Она замолчала, улыбаясь каким-то своим мыслям.

— Словно он видит тебя впервые.

— Возможно, — вздохнула она. — Я никогда про это не говорила. Никому. Уж Генри-то точно. Мы вернулись в наш отельчик, легли в постель. Комната была залита предвечерним светом. Такая красота! Потом я пошла в ванную. Выхожу — а он сидит голый на кровати, лицом к окну, голова опущена, руки сложены на коленях. Я застыла в дверях, но он меня не видел и не слышал, потому что сам с собой говорил на языке жестов. Для сценария «Синевы» ему понадобилось выучить американский язык глухонемых, не в совершенстве, конечно, а так, основы. И его это страшно занимало.

— Ты поняла, что он говорил?

— Только потому, что это была цитата из фильма. Помнишь, когда Аркадий ищет Лили, он оказывается не то на складе, не то на закупочной базе, где полно безликих манекенов в одежде, которую она носила в предыдущих сценах. А в углу стоит комод, помнишь? И в нем много ящиков…

— Конечно! Он один за другим начинает рвать их на себя — а они пустые — и швырять их на пол, доходит до последнего и тут слышит слова, которые произносит незнакомый голос: «Я не могу тебе сказать».

— А потом Аркадий повторяет это на языке жестов.

— Значит, Макс сидел на кровати и жестами говорил «Я не могу тебе сказать», так?

Инга кивнула:

— Несколько раз подряд.

— И ты считаешь, что он таким образом подавлял в себе желание облегчить душу и рассказать тебе правду об Эдди или еще о чем-то, и что это и есть та тайна, которую она тебе не открывает?

Я посмотрел на Ингу, но она сидела отвернувшись.

— Ты, братик, конечно, убежден, что я часто заговариваюсь, но ведь я не просто так перед тем, как рассказать тебе про Макса, вспомнила о Кьеркегоре и его «Или — или». Значит, у меня была причина. В предисловии есть такие слова: «Кажется, что один автор входит в другого, словно части китайской шкатулки-головоломки». Я стояла в дверях, смотрела, как пальцы моего мужа складываются в слова «я не могу тебе сказать» и думала: а какой именно Ты не можешь сказать это Мне и какой именно Мне, нас ведь так много!

— Но ты не спросила?

— Он же не знал, что я смотрю.

Инга тихонько улыбнулась:

— Да и не хотелось мне тогда ни ревновать, ни выпытывать. В тот день он был только мой. Я отчетливо помню, как подошла к нему и положила ему руки на плечи. Мы смотрели на парижские крыши за окнами, на облака, и я сказала себе: «Запомни это счастье».

Голос ее звучал негромко и задумчиво.

— Запомни хорошенько, потому что оно очень скоро кончится.

Когда поздно вечером я переступил порог собственного дома, какая-то часть меня все еще была на ферме с отцом. Я вытащил затрепанные тетради воспоминаний и принялся листать их.

Наша жизнь полностью зависела от времени года, а иногда висела из-за него на волоске.

Отец писал о непролазной весенней грязи, когда ноги увязали так, что шагу ступить было нельзя, о летних бесчинствах, творимых на полях кузнечиками, гусеницами, воронами и белками, о зимних заносах, отрезавших ферму от всего света. Он писал, как варили к Рождеству пиво, писал о кошачьих концертах под окнами новобрачных, о кадрили, о присохших к одежде и прилипших к коже ячменных лепешках, о кострах Гувервиля,[71] где грелась голь перекатная. Но я искал не этого, не бытописаний давно минувших дней, не истории про Лизу и ее умершую малютку. Я искал тропинку, которая впустила бы меня внутрь этого человека.

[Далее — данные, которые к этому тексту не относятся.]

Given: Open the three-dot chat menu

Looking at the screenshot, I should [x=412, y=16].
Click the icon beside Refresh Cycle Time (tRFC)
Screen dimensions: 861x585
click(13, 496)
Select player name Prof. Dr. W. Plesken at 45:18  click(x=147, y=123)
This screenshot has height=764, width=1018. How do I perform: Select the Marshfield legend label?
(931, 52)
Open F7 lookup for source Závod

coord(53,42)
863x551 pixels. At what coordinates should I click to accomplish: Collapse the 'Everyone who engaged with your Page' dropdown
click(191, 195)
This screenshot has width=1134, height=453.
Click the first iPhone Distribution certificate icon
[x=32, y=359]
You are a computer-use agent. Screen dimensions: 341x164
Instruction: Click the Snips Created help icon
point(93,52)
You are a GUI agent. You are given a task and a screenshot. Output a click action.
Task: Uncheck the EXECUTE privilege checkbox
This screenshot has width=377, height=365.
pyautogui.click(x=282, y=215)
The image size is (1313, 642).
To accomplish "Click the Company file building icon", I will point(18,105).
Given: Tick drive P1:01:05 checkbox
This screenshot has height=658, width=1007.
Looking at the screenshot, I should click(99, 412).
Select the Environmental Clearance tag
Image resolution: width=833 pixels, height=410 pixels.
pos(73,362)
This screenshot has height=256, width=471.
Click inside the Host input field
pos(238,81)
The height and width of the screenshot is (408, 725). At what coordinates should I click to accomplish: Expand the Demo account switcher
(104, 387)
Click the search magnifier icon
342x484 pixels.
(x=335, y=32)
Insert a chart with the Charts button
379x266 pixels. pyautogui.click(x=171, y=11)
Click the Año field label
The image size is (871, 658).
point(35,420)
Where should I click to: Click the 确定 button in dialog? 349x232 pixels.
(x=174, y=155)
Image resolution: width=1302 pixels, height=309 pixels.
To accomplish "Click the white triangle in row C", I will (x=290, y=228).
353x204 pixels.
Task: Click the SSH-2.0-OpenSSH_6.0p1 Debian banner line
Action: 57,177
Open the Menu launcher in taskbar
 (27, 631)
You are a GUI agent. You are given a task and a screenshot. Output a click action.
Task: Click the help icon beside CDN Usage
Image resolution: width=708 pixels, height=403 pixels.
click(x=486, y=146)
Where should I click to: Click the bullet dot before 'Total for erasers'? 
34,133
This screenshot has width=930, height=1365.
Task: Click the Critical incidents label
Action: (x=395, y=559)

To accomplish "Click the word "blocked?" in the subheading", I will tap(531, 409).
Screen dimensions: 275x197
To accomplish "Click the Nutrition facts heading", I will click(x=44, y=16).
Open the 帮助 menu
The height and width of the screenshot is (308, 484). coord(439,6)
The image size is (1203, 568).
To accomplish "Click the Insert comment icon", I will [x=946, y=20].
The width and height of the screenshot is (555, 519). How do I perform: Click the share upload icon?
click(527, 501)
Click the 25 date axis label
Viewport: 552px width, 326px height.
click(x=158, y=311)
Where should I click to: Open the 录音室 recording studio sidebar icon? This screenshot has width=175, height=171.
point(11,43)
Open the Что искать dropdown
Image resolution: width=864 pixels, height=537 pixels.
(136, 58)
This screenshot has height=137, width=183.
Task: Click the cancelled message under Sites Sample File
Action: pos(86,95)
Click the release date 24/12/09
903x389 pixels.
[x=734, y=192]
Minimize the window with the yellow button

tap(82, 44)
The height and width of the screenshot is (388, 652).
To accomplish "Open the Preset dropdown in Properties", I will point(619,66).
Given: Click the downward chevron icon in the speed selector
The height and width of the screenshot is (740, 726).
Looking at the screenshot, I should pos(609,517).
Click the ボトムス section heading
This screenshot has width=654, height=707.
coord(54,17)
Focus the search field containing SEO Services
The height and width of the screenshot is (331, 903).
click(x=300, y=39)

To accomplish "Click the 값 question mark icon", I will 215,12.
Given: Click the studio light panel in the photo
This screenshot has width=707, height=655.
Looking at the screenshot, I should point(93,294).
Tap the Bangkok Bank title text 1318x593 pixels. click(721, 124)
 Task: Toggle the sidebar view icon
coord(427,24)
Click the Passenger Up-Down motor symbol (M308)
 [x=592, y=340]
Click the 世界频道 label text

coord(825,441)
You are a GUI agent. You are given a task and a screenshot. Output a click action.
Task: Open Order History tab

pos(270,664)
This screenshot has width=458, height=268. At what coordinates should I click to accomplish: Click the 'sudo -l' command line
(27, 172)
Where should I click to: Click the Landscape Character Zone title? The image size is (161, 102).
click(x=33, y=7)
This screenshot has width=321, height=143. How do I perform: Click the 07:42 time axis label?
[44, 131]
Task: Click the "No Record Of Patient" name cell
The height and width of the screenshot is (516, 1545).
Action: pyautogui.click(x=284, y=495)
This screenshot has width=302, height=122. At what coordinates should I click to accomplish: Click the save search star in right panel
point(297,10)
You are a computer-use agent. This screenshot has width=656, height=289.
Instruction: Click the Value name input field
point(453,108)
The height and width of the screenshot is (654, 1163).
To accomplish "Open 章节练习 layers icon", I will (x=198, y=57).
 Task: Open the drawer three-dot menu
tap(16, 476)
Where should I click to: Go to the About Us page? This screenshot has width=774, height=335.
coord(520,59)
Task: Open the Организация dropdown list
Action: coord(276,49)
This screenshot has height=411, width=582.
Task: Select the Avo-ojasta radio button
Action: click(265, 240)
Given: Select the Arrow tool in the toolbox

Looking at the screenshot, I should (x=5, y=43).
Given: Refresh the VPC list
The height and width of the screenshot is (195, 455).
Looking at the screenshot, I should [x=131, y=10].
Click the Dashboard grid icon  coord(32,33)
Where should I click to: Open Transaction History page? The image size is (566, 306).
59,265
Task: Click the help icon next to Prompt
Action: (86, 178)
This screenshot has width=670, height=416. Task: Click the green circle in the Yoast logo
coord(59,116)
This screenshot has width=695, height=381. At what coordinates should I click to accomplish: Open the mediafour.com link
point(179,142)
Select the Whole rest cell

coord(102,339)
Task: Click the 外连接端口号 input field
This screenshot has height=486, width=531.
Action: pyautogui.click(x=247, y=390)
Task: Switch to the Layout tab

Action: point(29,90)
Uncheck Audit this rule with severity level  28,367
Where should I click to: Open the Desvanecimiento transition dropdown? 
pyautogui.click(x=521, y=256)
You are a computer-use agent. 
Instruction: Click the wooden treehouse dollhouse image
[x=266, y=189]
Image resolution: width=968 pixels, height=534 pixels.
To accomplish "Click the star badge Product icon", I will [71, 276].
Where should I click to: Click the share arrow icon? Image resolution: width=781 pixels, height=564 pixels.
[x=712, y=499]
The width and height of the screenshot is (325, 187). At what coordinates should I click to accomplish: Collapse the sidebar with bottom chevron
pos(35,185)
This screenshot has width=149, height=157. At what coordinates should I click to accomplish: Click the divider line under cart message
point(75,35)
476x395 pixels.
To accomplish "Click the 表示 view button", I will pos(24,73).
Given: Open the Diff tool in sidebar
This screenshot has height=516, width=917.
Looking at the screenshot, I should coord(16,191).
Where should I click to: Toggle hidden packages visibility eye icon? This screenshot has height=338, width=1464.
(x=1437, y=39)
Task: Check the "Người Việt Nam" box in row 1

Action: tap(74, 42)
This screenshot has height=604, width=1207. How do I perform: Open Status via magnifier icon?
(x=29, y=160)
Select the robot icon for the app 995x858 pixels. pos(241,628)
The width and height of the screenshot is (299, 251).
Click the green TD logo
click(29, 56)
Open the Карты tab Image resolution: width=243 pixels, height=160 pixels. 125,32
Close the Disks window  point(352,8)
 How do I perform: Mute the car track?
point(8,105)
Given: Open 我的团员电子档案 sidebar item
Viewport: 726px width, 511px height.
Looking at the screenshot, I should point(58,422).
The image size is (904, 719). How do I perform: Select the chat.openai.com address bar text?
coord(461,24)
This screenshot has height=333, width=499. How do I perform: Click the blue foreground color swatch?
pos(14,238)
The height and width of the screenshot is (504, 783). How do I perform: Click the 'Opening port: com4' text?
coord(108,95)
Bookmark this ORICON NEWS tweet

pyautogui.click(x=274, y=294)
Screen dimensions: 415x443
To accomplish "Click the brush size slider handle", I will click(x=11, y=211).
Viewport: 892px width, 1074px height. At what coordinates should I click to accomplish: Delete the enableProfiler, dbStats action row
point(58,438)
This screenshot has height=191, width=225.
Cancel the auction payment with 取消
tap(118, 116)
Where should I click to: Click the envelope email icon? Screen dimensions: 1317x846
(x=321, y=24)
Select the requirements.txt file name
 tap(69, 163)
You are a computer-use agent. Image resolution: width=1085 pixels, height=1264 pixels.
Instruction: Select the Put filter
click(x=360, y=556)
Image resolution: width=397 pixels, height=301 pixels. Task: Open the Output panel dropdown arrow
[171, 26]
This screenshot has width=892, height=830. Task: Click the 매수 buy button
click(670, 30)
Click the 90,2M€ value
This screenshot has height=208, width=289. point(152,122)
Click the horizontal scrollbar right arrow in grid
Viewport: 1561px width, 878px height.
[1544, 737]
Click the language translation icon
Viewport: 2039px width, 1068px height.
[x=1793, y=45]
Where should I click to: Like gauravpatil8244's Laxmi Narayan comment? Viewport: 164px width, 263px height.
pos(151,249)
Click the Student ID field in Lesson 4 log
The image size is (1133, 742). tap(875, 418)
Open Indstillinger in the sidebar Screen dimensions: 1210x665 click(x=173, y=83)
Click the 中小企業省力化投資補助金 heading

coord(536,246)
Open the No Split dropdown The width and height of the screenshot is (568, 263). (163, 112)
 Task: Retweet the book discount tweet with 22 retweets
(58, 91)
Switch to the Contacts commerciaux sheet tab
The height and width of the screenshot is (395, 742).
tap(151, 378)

Отец был добрым. Доброта матери зачастую была избирательной. Доброта отца не различала своих и чужих. Чужие это мгновенно чувствовали и прикипали к нему, свои воспринимали как нечто само собой разумеющееся, но находились и те, кто был не прочь поживиться от его щедрот. Он был кладезем местных преданий и отменным рассказчиком. Его ближайшие друзья тоже могли, много чего порассказать, но они уходили один за другим, он пережил их всех. Под старость отец очень терзался из-за развала соседского мирка, столь хорошо ему знакомого, и даже сказал как-то, что нет беды страшнее, чем подкравшееся из-за угла одиночество.